Schematical drawing of the experimental setup for FCS measurements. The protonemal tip cells of Ceratodon (not drawn to scale) have a diameter of 10–13 μm and are ∼200 μm long. The double-cone symbol indicates the location of the confocal volume for the autocorrelation measurements. Arrows show how the sample is moved during a z-scan. The xy position is chosen from the LSM image.

FIGURE 5

(a) Fluorescence-intensity profile of a z-scan through the apical region of a PEB-loaded ptr116 cell; (b) normalized FCS curves at four different z-positions of the cell (positions indicated in a). (c) Examples for fit functions obtained for diffusion times of 0.75 and 4.8 ms.

FIGURE 6

(a) Fluorescence intensity and fraction of phytochrome with low mobility of three different cells plotted against the relative z-position.

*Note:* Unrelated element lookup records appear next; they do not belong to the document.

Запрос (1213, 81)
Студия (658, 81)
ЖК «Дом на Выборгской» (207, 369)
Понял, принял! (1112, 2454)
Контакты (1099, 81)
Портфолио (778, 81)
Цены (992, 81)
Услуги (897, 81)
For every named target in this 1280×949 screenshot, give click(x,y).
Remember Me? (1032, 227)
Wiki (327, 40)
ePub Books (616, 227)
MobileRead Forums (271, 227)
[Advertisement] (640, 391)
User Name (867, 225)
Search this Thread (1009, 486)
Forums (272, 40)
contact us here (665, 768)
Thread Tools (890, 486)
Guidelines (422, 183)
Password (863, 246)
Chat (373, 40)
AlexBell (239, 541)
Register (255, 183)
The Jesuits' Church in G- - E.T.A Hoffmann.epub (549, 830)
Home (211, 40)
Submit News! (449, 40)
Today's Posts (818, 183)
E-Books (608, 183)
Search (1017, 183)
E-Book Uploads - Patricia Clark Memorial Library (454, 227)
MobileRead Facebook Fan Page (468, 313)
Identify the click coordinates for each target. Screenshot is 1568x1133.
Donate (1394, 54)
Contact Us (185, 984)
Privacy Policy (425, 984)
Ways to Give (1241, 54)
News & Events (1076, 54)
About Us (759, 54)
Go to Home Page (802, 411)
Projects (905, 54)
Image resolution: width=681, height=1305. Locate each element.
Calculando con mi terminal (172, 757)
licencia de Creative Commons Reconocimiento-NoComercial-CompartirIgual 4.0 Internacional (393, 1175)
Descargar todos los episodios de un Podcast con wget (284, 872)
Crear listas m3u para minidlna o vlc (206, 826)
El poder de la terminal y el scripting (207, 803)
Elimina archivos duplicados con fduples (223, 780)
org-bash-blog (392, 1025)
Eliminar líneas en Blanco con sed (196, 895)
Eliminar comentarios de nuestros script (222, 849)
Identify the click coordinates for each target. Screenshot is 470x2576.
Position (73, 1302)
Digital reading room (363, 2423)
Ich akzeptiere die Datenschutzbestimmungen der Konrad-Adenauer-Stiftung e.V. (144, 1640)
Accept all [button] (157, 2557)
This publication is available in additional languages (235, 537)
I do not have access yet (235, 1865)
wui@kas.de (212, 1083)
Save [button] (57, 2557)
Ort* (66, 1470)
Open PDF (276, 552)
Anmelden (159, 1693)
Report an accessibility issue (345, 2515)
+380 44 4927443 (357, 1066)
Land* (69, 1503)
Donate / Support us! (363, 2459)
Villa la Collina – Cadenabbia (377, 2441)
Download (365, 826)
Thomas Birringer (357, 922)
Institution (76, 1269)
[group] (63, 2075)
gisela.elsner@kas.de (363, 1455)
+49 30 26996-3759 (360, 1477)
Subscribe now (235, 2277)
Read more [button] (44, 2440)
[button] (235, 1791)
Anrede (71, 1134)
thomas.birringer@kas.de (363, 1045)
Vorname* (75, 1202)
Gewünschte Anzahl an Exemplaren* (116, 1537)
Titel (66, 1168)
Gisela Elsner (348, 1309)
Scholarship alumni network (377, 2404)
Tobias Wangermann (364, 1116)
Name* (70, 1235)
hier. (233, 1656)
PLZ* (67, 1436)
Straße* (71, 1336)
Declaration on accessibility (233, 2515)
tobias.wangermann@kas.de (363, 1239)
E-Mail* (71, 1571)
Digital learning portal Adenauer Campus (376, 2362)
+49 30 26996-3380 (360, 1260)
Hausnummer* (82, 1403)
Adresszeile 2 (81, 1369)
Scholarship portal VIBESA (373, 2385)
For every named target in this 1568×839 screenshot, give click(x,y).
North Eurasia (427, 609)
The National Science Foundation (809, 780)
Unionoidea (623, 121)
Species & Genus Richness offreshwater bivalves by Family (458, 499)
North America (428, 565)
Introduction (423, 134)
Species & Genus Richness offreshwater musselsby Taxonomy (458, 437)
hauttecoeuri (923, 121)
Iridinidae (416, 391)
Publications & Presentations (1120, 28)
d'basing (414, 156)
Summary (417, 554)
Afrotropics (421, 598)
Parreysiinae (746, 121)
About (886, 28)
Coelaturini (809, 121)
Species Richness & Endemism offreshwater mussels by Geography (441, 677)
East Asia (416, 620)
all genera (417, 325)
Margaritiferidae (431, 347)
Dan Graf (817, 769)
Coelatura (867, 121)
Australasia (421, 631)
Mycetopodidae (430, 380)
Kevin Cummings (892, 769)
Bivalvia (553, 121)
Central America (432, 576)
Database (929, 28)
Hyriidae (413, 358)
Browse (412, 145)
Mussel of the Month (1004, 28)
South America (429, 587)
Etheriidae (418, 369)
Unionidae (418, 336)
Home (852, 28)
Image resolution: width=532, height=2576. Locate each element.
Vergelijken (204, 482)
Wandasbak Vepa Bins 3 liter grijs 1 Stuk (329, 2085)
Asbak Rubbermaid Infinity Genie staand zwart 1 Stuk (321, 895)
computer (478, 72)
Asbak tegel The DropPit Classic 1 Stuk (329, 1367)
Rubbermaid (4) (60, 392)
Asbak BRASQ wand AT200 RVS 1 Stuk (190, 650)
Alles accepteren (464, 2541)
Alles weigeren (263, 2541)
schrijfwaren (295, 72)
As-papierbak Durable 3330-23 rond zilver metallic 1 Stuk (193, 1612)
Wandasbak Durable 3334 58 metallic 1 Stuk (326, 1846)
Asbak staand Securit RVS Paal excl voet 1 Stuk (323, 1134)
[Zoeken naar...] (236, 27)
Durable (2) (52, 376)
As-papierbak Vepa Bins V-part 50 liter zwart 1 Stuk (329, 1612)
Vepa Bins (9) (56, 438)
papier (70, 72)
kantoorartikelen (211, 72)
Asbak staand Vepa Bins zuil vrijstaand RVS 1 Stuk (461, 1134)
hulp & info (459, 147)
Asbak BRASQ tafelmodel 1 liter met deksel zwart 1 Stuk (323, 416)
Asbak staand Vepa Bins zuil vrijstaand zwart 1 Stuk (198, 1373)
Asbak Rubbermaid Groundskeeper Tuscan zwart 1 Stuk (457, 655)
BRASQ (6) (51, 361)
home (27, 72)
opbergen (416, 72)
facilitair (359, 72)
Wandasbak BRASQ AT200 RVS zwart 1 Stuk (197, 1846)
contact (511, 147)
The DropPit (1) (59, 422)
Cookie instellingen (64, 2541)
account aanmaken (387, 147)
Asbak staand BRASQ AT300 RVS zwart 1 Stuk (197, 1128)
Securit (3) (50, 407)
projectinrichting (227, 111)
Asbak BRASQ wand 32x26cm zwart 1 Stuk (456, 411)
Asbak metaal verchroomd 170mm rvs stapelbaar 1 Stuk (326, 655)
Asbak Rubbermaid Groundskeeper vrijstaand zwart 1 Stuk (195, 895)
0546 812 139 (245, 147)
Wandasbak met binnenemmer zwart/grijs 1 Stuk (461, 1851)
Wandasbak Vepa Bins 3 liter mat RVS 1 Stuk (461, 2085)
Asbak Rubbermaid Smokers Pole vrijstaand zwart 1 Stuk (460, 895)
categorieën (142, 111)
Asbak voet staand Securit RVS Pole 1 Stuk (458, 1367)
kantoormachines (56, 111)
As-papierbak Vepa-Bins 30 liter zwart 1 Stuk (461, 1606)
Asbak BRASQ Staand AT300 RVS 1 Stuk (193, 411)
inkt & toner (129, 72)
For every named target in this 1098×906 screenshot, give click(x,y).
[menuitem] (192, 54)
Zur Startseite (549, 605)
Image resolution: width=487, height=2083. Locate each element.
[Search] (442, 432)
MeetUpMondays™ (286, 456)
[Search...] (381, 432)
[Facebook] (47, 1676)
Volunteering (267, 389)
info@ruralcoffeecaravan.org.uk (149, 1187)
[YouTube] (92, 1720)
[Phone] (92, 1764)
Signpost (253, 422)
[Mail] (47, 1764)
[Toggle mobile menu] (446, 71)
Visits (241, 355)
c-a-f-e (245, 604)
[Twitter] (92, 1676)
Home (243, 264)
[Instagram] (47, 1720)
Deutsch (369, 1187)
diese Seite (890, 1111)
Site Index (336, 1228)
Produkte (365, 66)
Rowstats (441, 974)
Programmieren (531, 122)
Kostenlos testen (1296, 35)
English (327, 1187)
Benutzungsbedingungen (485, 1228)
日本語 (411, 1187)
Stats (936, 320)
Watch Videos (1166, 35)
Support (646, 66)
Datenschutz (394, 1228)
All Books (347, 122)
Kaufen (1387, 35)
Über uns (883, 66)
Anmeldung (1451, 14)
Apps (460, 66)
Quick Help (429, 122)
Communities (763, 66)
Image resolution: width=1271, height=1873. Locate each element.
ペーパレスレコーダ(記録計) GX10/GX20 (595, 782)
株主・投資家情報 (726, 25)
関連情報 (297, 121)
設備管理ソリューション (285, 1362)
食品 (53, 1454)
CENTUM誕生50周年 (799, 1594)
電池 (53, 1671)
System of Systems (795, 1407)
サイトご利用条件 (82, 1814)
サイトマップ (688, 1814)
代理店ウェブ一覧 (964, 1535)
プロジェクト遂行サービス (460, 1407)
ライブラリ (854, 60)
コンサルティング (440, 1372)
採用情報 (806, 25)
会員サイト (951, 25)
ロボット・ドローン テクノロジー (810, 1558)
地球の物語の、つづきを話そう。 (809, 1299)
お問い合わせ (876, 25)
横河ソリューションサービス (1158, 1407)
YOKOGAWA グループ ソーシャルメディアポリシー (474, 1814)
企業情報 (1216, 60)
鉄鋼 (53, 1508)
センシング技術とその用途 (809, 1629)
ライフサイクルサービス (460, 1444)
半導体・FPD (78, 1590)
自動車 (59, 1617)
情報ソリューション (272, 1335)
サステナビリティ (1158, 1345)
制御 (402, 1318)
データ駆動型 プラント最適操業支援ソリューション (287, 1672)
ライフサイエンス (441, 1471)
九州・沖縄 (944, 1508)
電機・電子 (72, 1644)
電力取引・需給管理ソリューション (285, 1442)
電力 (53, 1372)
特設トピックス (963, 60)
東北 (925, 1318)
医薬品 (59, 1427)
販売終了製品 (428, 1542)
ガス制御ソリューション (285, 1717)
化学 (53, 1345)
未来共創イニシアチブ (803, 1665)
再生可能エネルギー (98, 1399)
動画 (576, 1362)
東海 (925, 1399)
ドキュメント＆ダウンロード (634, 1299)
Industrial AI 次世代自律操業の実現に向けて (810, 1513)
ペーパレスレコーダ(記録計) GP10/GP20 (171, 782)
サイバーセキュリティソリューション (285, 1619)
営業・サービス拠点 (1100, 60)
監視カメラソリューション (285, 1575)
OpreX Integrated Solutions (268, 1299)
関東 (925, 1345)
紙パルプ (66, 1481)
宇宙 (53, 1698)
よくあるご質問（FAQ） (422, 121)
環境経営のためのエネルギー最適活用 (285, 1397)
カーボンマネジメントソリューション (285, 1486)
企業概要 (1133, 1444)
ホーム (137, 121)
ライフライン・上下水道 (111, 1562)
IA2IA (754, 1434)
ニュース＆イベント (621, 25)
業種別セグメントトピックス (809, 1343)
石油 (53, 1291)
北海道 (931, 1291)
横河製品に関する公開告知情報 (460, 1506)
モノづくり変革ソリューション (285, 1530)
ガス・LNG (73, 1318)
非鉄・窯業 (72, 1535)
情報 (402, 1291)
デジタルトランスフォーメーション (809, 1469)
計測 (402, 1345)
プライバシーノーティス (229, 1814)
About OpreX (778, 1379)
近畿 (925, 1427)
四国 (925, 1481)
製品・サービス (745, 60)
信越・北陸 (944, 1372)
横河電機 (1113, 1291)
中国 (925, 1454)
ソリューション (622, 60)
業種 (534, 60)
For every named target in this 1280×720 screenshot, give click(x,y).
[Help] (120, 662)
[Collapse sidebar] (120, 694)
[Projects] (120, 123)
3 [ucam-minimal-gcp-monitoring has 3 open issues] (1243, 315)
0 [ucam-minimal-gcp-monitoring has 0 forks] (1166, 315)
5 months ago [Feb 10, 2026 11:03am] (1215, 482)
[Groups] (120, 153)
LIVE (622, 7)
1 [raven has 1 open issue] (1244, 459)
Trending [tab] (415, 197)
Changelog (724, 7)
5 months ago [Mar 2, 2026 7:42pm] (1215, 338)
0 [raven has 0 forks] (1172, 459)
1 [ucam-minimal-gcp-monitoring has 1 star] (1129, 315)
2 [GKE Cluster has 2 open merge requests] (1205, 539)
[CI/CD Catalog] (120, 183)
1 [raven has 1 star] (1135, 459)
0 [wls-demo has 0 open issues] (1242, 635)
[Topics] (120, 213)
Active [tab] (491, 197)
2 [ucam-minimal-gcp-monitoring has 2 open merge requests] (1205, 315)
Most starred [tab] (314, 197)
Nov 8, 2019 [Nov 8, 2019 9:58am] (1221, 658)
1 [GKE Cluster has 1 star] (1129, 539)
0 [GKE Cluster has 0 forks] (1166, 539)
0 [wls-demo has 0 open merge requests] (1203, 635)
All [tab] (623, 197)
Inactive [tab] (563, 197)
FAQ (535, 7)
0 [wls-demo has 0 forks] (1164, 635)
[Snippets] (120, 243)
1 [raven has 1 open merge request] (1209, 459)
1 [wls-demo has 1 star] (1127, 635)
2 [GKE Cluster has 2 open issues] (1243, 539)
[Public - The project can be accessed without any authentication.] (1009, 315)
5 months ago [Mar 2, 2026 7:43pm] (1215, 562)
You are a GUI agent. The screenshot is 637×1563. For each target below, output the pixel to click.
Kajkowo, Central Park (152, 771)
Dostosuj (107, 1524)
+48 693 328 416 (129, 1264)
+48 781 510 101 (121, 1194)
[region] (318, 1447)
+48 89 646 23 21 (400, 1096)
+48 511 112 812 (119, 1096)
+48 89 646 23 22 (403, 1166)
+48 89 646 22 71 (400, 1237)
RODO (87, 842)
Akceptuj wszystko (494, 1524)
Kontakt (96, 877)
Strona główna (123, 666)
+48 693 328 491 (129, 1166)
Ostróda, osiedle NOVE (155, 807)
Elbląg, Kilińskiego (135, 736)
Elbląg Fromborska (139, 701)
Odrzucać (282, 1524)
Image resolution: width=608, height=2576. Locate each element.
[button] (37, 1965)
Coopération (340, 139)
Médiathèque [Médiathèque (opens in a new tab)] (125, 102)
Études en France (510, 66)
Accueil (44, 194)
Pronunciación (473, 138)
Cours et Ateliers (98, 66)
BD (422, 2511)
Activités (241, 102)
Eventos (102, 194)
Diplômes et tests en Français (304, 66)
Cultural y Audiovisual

The fluorescence intensity is measured in the same focus used for FCS analysis; the profile gives the cell dimension in z-direction. The low-mobility fraction was determined by autocorrelation analysis and nonlinear least-square fit. Fixed diffusion times were used in a fit function with two components (see text). The relative contribution of the high- and low-mobility component were obtained from these fits. For cell 1 and cell 2, the measuring position was ∼6 μm behind the tip, where the cell diameter in z-direction is ∼10 μm. The measuring position of cell 3 was closer to the tip region; therefore, the diameter was only ∼5 μm. (b) Fraction of low-mobility phytochrome, determined as in a, plotted against the relative intensity (see text). Data from seven different cells.

FIGURE 7

Fluorescence measurements with GFP in tip cells of the ptr116 mutant. The measurements were performed in the apical dome of GFP expressing tip cells ∼5 μm from the tip. (a) Normalized autocorrelation traces from selected positions of the tip cell. See b for the position within the cell. (b) Fluorescence intensity profiles and autocorrelation τ_D values along the z axis of two different cells.